--- Start of RECORDS TO PROCESS ---

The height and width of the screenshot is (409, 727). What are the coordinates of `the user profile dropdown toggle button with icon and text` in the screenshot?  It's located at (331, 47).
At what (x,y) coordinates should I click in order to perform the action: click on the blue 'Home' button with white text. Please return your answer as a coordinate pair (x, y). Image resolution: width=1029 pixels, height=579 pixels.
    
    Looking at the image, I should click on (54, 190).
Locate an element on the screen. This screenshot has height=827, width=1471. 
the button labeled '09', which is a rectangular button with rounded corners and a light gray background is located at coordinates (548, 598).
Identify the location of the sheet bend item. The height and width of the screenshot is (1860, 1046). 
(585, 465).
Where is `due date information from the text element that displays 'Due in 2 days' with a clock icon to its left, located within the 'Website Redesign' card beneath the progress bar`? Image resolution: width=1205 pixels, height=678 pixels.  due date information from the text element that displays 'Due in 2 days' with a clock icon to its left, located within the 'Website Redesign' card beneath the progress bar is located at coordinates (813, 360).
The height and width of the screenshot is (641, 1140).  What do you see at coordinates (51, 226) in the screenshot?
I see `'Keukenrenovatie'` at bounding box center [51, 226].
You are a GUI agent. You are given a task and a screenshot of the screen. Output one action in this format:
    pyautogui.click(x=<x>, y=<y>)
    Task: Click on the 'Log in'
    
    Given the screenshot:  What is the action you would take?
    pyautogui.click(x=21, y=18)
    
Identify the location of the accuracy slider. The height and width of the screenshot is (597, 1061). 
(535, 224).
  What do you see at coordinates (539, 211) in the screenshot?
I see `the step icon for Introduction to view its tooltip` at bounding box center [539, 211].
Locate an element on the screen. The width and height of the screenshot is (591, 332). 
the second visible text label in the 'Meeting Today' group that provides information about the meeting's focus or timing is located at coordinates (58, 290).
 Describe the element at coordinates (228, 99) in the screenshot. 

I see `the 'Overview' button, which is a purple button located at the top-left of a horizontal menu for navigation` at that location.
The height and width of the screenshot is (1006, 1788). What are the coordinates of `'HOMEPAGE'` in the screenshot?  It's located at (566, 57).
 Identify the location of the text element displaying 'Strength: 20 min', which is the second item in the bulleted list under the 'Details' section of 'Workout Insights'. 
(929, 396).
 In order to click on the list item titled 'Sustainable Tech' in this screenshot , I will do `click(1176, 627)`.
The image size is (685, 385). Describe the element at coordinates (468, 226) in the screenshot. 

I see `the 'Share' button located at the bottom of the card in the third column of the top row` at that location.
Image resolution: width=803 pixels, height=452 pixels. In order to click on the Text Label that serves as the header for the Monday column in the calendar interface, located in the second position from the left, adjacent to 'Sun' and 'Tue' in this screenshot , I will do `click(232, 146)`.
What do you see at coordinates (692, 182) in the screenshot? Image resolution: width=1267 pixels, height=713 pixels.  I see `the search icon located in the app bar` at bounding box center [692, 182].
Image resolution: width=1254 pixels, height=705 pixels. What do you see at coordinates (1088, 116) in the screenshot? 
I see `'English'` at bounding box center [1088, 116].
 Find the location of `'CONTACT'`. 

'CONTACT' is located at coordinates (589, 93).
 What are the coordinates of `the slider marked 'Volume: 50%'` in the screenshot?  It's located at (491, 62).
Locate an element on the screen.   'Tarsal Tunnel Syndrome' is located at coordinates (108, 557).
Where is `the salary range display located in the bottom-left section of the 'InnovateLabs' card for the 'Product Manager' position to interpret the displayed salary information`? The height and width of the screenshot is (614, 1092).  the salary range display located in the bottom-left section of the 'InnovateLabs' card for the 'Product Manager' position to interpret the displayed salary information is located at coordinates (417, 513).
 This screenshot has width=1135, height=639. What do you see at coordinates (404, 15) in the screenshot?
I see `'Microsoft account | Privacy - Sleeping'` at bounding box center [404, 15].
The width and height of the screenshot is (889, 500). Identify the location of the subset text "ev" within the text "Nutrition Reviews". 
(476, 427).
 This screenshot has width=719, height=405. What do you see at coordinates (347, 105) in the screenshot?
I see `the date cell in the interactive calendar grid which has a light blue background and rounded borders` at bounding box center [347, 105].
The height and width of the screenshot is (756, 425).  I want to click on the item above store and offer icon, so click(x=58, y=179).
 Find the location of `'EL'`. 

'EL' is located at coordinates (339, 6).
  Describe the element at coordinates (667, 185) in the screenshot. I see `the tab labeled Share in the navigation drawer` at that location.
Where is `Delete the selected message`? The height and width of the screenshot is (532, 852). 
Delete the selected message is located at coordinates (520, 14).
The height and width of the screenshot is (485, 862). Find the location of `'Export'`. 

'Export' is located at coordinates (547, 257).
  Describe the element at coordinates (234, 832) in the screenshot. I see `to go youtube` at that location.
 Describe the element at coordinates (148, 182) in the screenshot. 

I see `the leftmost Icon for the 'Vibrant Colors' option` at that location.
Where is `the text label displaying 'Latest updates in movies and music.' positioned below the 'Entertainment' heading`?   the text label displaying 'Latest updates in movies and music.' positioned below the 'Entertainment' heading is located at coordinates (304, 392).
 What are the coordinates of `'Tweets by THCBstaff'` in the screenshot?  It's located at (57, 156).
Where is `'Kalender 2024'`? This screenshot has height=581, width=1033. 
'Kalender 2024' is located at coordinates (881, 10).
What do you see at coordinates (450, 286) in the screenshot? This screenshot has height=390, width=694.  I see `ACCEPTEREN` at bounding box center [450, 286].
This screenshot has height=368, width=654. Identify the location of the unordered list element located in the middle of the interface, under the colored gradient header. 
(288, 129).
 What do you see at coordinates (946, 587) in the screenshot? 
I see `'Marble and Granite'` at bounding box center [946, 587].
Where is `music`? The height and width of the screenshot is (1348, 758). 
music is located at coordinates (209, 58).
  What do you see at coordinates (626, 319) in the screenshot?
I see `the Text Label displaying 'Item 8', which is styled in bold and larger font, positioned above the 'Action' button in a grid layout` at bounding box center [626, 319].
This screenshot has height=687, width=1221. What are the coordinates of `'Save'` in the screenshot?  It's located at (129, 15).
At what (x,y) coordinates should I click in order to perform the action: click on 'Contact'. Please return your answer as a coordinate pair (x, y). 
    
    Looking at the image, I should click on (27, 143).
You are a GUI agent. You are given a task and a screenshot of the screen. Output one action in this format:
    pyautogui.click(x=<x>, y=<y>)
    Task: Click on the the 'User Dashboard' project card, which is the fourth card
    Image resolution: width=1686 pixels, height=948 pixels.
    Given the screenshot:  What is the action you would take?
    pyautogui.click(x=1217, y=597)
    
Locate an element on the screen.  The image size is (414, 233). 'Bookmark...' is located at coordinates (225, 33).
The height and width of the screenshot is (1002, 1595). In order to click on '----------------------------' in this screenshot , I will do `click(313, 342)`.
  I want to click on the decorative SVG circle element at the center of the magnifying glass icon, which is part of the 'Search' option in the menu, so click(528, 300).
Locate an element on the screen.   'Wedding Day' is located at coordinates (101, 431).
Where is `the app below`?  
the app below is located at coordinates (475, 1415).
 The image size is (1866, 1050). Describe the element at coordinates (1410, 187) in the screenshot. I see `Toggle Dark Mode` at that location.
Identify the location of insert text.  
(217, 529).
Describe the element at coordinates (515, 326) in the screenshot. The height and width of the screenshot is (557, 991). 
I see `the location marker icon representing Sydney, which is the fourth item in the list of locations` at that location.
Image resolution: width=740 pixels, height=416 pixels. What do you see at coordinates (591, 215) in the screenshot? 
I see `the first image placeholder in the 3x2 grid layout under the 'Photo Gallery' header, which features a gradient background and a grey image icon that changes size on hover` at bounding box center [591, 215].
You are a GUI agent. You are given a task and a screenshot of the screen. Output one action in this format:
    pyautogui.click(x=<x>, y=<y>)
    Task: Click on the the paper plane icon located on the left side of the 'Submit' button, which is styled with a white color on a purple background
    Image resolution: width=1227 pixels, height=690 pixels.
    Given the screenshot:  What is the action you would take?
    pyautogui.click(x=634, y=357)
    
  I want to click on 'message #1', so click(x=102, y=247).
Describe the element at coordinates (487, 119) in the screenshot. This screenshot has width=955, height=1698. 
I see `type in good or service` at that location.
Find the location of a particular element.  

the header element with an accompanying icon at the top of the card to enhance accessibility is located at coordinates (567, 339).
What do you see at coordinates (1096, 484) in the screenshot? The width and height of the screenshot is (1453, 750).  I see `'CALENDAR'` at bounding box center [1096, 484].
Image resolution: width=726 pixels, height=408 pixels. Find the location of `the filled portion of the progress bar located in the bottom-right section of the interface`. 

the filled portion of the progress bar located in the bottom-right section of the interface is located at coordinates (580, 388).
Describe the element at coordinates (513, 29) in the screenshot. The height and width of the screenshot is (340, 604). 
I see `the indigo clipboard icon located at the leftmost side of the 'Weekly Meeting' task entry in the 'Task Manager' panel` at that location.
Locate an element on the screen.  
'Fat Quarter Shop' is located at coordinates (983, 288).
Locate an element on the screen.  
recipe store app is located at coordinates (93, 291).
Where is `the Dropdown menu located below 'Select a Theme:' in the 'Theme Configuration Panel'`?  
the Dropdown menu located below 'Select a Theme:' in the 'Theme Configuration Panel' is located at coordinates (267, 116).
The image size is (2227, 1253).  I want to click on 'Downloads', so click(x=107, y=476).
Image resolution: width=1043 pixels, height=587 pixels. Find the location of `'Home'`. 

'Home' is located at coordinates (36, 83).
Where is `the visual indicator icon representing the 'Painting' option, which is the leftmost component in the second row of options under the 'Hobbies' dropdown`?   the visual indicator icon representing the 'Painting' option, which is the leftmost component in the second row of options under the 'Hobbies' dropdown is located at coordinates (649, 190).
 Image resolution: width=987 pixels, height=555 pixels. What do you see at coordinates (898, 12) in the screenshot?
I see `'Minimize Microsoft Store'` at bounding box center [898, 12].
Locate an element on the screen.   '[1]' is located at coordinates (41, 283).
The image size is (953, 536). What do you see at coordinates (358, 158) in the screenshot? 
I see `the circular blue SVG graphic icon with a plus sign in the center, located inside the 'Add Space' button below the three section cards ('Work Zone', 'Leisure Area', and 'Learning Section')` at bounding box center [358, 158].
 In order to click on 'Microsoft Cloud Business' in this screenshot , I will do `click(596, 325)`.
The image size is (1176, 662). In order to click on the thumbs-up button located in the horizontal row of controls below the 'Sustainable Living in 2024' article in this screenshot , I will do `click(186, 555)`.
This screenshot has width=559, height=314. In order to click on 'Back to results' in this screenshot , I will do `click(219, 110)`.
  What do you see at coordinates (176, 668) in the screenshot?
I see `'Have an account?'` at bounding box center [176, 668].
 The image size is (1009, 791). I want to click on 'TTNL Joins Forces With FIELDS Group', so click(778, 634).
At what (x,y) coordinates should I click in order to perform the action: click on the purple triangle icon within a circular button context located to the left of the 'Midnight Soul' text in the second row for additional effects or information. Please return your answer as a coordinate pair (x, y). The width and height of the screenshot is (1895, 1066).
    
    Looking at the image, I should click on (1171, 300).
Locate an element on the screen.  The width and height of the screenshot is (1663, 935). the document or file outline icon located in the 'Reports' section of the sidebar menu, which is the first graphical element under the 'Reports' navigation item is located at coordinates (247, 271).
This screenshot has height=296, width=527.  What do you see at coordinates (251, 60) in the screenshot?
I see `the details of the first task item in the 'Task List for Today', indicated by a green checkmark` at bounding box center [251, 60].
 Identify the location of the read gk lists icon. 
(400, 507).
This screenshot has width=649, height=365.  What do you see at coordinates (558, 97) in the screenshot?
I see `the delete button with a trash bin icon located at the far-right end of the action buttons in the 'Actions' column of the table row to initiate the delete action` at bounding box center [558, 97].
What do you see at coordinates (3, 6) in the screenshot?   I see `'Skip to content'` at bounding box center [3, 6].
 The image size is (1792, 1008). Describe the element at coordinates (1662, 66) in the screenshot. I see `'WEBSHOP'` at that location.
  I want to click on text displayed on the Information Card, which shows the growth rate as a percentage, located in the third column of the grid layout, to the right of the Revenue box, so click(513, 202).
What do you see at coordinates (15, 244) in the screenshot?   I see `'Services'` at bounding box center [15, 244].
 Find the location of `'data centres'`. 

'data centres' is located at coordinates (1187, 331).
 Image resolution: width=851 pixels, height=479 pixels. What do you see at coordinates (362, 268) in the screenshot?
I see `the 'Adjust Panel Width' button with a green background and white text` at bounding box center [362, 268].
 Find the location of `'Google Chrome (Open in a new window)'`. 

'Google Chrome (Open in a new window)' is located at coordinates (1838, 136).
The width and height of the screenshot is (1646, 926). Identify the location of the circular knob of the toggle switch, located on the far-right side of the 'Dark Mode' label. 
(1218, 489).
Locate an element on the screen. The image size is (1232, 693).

--- End of RECORDS TO PROCESS ---

● **YOUR TASK**
From the listing above, quote the lines that begin with the one containing "The image size is (2227, 1253)." and end with the one containing "coordinates (36, 83).", both included.

● **RESPONSE BELOW**
The image size is (2227, 1253).  I want to click on 'Downloads', so click(x=107, y=476).
Image resolution: width=1043 pixels, height=587 pixels. Find the location of `'Home'`. 

'Home' is located at coordinates (36, 83).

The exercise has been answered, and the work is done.